Fulford described “one-of-many” interactions with Kempner that left her feeling incredibly grateful last December, when Kempner was a driving force in getting Teacher’s Federal Credit Union involved in BEP’s annual Christmas toy drive.
According to Fulford, Kempner met someone from TCFU at an event and told them about the Butterfly Effect Project and its work. When they expressed interest in getting involved, Kempner volunteered her office space so Fulford could meet with them.
“She helped make sure every one of our girls had a Christmas,” Fulford said. “It wouldn’t have happened without her. She even drove out to Deer Park to pick up the presents herself.”
Fulford says Kempner is constantly looking to help the group in anyway she can. “All the time I get emails from her saying, ‘What can I do now? How can I help?’
“She’s a headstrong, motivated and generous woman,” Fulford said.
Another woman Fulford admires for her incredible strength is Trent. Trent’s 21-year-old son, Demitri Hampton, was killed in a home invasion in 2013, when armed robbers shot him as he was trying to protect his family.
“I can never imagine raising a child, having something like that happen and being strong enough to take that and turn it into a positive thing,” Fulford said.
The “positive thing” Fulford is describing is a scholarship Trent started in her son’s name, called the Demitri Q. Hampton Scholarship Fund. In May 2013, just four months after her son’s tragic death, Trent held the first fundraiser for the scholarship in Ludlam Park, where hundreds turned out to not only remember Demitri, but to celebrate him. The fundraiser included a picnic and a basketball tournament.
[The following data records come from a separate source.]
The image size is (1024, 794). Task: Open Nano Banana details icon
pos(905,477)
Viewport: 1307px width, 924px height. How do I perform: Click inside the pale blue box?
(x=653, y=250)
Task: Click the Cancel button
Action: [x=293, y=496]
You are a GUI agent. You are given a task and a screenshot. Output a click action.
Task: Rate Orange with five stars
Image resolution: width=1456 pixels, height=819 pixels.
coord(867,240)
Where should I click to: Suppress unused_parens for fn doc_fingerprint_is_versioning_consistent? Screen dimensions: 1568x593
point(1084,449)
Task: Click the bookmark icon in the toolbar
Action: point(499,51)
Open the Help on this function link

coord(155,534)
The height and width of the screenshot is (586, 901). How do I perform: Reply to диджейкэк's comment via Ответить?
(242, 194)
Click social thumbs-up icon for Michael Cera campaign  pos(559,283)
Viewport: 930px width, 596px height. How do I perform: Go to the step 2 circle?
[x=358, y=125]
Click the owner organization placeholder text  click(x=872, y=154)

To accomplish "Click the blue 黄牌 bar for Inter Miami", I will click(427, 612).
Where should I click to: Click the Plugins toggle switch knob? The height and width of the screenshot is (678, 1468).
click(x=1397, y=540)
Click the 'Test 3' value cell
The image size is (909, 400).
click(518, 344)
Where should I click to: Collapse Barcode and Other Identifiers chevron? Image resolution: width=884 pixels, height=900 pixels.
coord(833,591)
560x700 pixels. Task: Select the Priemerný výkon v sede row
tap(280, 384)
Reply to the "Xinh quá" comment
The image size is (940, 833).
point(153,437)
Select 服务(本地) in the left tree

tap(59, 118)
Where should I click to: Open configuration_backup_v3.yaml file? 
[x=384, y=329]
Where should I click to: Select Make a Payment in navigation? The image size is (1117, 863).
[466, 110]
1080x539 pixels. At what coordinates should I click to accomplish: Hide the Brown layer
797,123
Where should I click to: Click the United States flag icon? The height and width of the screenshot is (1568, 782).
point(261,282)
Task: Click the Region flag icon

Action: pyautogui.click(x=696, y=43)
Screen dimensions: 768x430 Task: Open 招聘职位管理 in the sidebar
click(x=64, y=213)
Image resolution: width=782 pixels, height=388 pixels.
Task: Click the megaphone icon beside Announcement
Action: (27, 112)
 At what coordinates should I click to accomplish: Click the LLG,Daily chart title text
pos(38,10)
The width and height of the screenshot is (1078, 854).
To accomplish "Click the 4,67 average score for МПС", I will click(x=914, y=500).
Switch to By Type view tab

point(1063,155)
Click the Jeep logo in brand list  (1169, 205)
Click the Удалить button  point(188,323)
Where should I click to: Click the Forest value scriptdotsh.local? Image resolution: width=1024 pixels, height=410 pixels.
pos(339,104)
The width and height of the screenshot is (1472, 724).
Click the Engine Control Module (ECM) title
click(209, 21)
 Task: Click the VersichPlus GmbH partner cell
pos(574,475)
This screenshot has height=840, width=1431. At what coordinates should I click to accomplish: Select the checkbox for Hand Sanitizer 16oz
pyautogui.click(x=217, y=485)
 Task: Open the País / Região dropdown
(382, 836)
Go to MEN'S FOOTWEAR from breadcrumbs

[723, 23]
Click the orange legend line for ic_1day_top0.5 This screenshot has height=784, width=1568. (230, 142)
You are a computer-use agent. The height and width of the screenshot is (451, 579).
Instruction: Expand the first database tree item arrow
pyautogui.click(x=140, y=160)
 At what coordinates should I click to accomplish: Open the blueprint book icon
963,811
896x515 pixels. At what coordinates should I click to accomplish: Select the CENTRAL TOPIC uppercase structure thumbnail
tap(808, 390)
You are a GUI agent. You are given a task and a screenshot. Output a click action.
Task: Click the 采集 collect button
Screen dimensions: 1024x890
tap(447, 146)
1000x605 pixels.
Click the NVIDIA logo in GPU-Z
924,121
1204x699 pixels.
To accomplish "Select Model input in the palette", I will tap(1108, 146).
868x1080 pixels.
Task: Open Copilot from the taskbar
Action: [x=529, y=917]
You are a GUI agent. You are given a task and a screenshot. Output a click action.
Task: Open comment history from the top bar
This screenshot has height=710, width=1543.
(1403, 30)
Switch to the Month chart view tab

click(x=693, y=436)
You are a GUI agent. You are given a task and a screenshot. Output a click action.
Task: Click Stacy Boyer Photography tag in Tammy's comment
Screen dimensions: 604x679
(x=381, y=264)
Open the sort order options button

“The kids leaving the fundraiser, they didn’t walk away crying and feeling sorry for Demitri, they come back thinking that they can’t wait to come back next year,” Fulford said. “It’s empowering, motivating, moving to them. That strength and fortitude is wonderful for kids to see.”
Taylor’s story has a much different beginning.
“She used to be a drug addict,” Fulford explains. “She had hit bottom. But even at a point in her life when she was too sick to do what she needed to do for herself, she was strong enough to still help others.”
Taylor took several young men who were getting involved with the wrong crowd under her wing.
“There were young boys who lived around her who were trying to get in the streets, selling and doing drugs, and she helped them turn their lives around.”
By the time she left Riverhead, Taylor had helped upwards of 15 young men get their lives back on track.
“They came back years later and said to her ‘thank you, you changed my life,’” Fulford said. “And through empowering these kids she found the strength to help herself.”
Taylor, who currently resides in North Carolina, is now clean, sober and happily surrounded by family. She will be traveling back to New York to attend the event, which will be held on May 14 in East Patchogue.
Other honorees will include Tess Nopper, a social worker with Peconic Bay Medical Center who works with BEP; Franctzchesca Decade, a woman who put herself through nursing school as a young mother and is now a nurse practitioner at Stony Brook and Nichole Martin, a domestic abuse survivor who speaks to women in shelters.